*EXERCISE PROMPT*: Go through the listing below and write out exactly the lines from the one that mentions "Affiliates (585, 2332)" through the one that mentions "[Search] (445, 11)", minus the pictures.
....
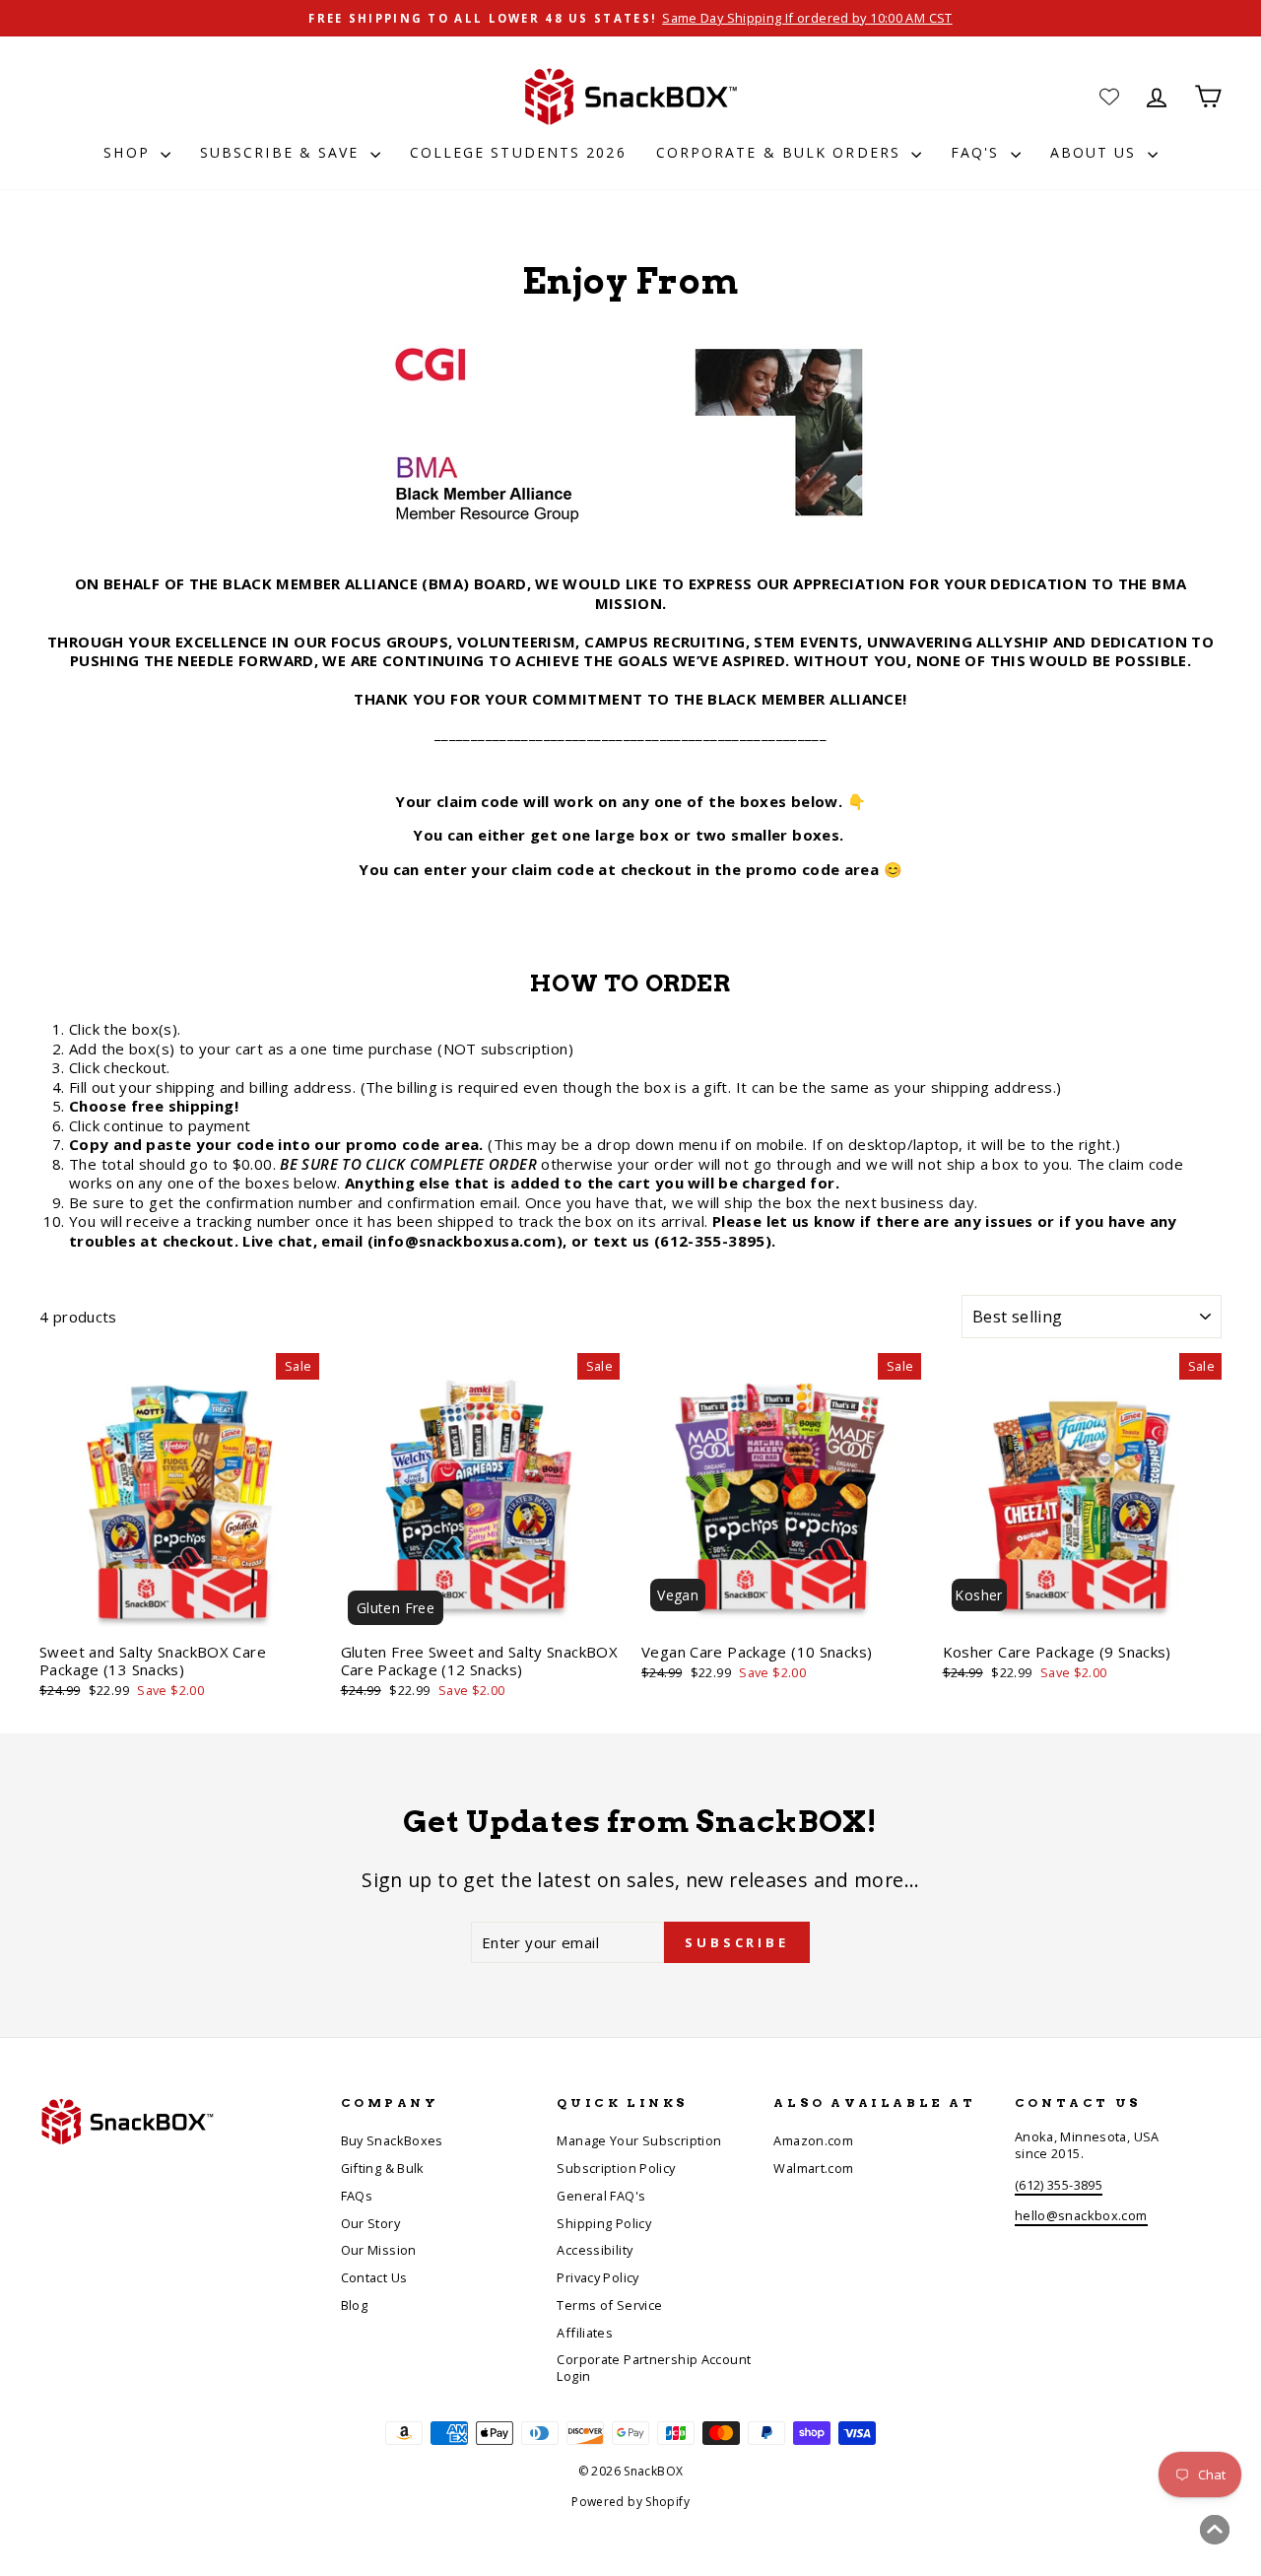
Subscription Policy (616, 2168)
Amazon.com (813, 2140)
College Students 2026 (518, 152)
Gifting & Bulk (383, 2168)
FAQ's (978, 152)
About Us (1096, 152)
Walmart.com (813, 2168)
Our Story (370, 2223)
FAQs (357, 2195)
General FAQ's (601, 2195)
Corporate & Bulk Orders (781, 152)
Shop (129, 152)
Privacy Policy (597, 2277)
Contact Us (374, 2277)
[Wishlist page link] (1109, 96)
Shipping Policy (604, 2223)
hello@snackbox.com (1081, 2215)
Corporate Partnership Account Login (654, 2367)
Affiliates (585, 2332)
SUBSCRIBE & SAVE (282, 152)
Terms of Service (609, 2305)
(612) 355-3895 (1058, 2185)
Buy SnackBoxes (392, 2140)
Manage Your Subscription (639, 2140)
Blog (354, 2305)
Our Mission (379, 2250)
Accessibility (594, 2250)
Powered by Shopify (630, 2501)
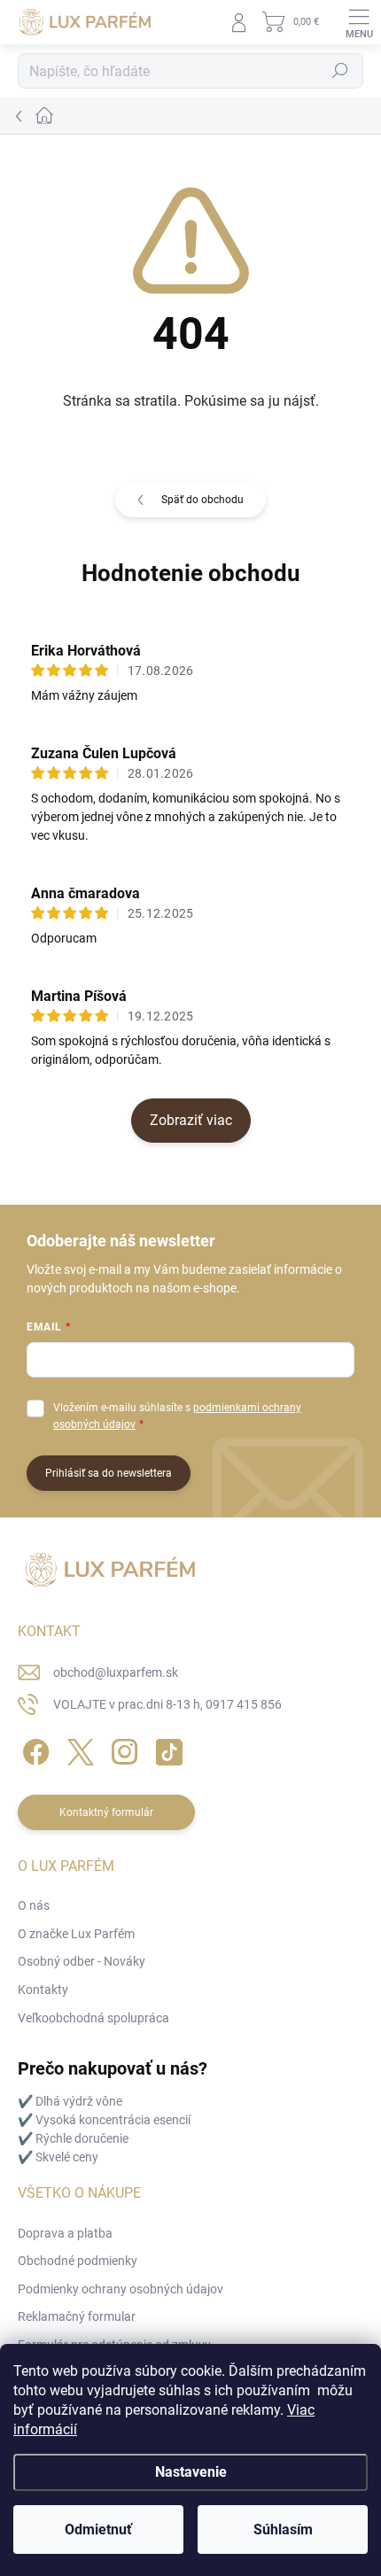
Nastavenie (191, 2471)
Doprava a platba (65, 2233)
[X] (77, 1749)
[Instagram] (121, 1749)
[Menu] (359, 22)
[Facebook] (33, 1749)
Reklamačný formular (77, 2316)
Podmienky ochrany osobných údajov (120, 2289)
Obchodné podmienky (77, 2261)
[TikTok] (166, 1749)
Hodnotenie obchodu (191, 573)
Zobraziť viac (191, 1120)
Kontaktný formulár (106, 1812)
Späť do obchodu (202, 499)
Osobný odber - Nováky (81, 1961)
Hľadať (340, 71)
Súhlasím (283, 2529)
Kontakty (43, 1989)
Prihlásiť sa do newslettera (108, 1473)
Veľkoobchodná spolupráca (93, 2018)
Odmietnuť (98, 2529)
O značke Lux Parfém (76, 1934)
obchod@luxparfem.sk (115, 1672)
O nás (34, 1905)
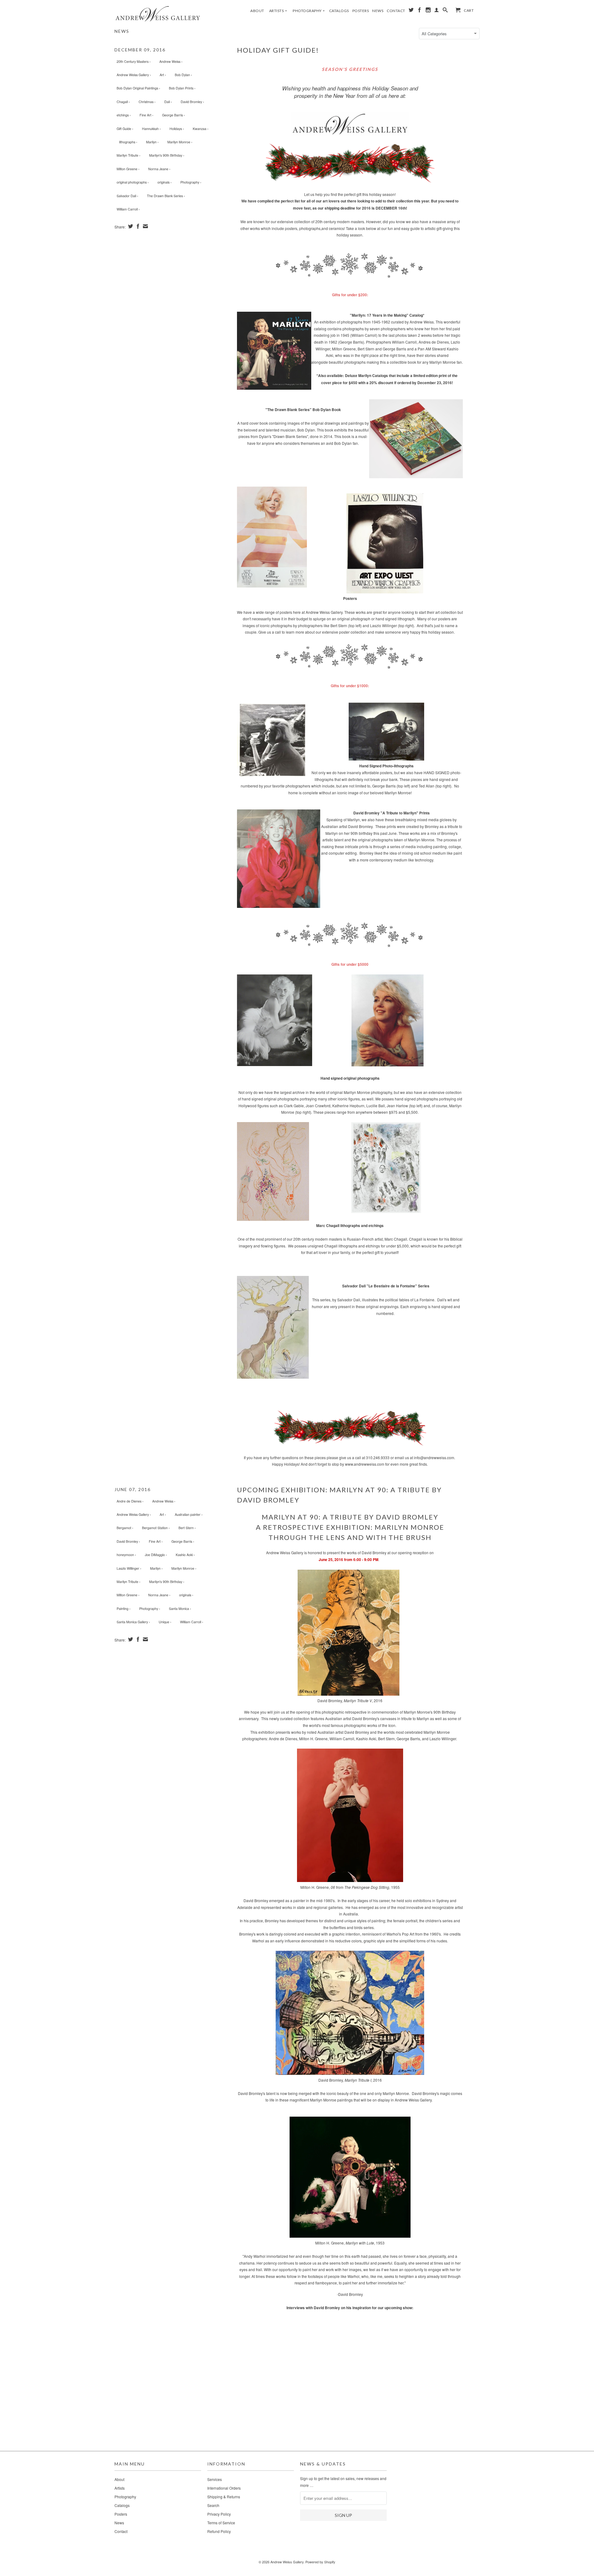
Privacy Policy (219, 2514)
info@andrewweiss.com (434, 1457)
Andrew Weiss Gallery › (134, 74)
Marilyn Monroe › (179, 142)
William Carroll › (128, 209)
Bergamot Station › (156, 1527)
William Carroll (341, 1738)
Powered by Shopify (320, 2561)
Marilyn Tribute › (128, 155)
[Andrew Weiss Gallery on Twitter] (411, 11)
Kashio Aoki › (185, 1554)
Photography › (190, 182)
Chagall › (123, 101)
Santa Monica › (180, 1608)
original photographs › (133, 182)
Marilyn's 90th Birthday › (166, 155)
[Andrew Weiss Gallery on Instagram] (428, 11)
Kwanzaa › (201, 128)
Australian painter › (189, 1514)
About (257, 10)
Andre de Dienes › (130, 1501)
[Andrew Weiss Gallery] (157, 13)
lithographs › (128, 142)
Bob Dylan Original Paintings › (138, 88)
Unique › (165, 1622)
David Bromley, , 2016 (349, 1700)
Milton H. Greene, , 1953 (350, 2242)
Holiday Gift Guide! (278, 50)
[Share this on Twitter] (130, 226)
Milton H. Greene (313, 1738)
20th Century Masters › (134, 61)
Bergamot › (125, 1527)
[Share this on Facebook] (137, 226)
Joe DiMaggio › (156, 1554)
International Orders (224, 2488)
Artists (278, 10)
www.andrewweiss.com (364, 1464)
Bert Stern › (187, 1527)
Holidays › (177, 128)
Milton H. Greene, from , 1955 (350, 1887)
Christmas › (147, 101)
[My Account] (436, 11)
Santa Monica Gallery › (133, 1622)
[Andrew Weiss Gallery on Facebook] (419, 11)
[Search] (445, 11)
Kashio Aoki (366, 1738)
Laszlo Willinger (442, 1738)
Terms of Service (221, 2522)
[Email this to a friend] (144, 226)
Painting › (124, 1608)
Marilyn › (152, 142)
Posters (360, 10)
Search (213, 2505)
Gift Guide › (125, 128)
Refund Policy (219, 2531)
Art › (163, 74)
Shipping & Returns (223, 2496)
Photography (309, 10)
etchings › (124, 115)
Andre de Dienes (283, 1738)
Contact (396, 10)
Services (214, 2479)
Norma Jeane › (159, 169)
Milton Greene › (128, 169)
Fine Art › (146, 115)
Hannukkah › (151, 128)
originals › (164, 182)
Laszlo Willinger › (129, 1568)
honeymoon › (126, 1554)
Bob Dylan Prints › (182, 88)
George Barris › (173, 115)
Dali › (168, 101)
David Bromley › (192, 101)
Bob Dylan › (183, 74)
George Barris (408, 1738)
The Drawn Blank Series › (166, 195)
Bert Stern (386, 1738)
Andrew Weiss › (171, 61)
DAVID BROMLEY (407, 1517)
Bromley (272, 1920)
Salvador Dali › (127, 195)
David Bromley (374, 1552)
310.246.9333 (378, 1457)
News (377, 10)
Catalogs (339, 10)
....
*EXPECTED ANSWER*:
Affiliates (585, 2332)
SUBSCRIBE & SAVE (282, 152)
Terms of Service (609, 2305)
(612) 355-3895 (1058, 2185)
Buy SnackBoxes (392, 2140)
Manage Your Subscription (639, 2140)
Blog (354, 2305)
Our Mission (379, 2250)
Accessibility (594, 2250)
Powered by Shopify (630, 2501)
Nastavenie (191, 2471)
Doprava a platba (65, 2233)
[X] (77, 1749)
[Instagram] (121, 1749)
[Menu] (359, 22)
[Facebook] (33, 1749)
Reklamačný formular (77, 2316)
Podmienky ochrany osobných údajov (120, 2289)
Obchodné podmienky (77, 2261)
[TikTok] (166, 1749)
Hodnotenie obchodu (191, 573)
Zobraziť viac (191, 1120)
Kontaktný formulár (106, 1812)
Späť do obchodu (202, 499)
Osobný odber - Nováky (81, 1961)
Hľadať (340, 71)
Súhlasím (283, 2529)
Kontakty (43, 1989)
Prihlásiť sa do newslettera (108, 1473)
Veľkoobchodná spolupráca (93, 2018)
Odmietnuť (98, 2529)
O značke Lux Parfém (76, 1934)
obchod@luxparfem.sk (115, 1672)
O nás (34, 1905)
Privacy Policy (219, 2514)
info@andrewweiss.com (434, 1457)
Andrew Weiss Gallery › (134, 74)
Marilyn Monroe › (179, 142)
William Carroll › (128, 209)
Bergamot Station › (156, 1527)
William Carroll (341, 1738)
Powered by Shopify (320, 2561)
Marilyn Tribute › (128, 155)
[Andrew Weiss Gallery on Twitter] (411, 11)
Kashio Aoki › (185, 1554)
Photography › (190, 182)
Chagall › (123, 101)
Santa Monica › (180, 1608)
original photographs › (133, 182)
Marilyn's 90th Birthday › (166, 155)
[Andrew Weiss Gallery on Instagram] (428, 11)
Kwanzaa › (201, 128)
Australian painter › (189, 1514)
About (257, 10)
Andre de Dienes › (130, 1501)
[Andrew Weiss Gallery] (157, 13)
lithographs › (128, 142)
Bob Dylan Original Paintings › (138, 88)
Unique › (165, 1622)
David Bromley, , 2016 (349, 1700)
Milton H. Greene, , 1953 (350, 2242)
Holiday Gift Guide! (278, 50)
[Share this on Twitter] (130, 226)
Milton H. Greene (313, 1738)
20th Century Masters › (134, 61)
Bergamot › (125, 1527)
[Share this on Facebook] (137, 226)
Joe DiMaggio › (156, 1554)
International Orders (224, 2488)
Artists (278, 10)
www.andrewweiss.com (364, 1464)
Bert Stern › (187, 1527)
Holidays › (177, 128)
Milton H. Greene, from , 1955 (350, 1887)
Christmas › (147, 101)
[My Account] (436, 11)
Santa Monica Gallery › (133, 1622)
[Andrew Weiss Gallery on Facebook] (419, 11)
[Search] (445, 11)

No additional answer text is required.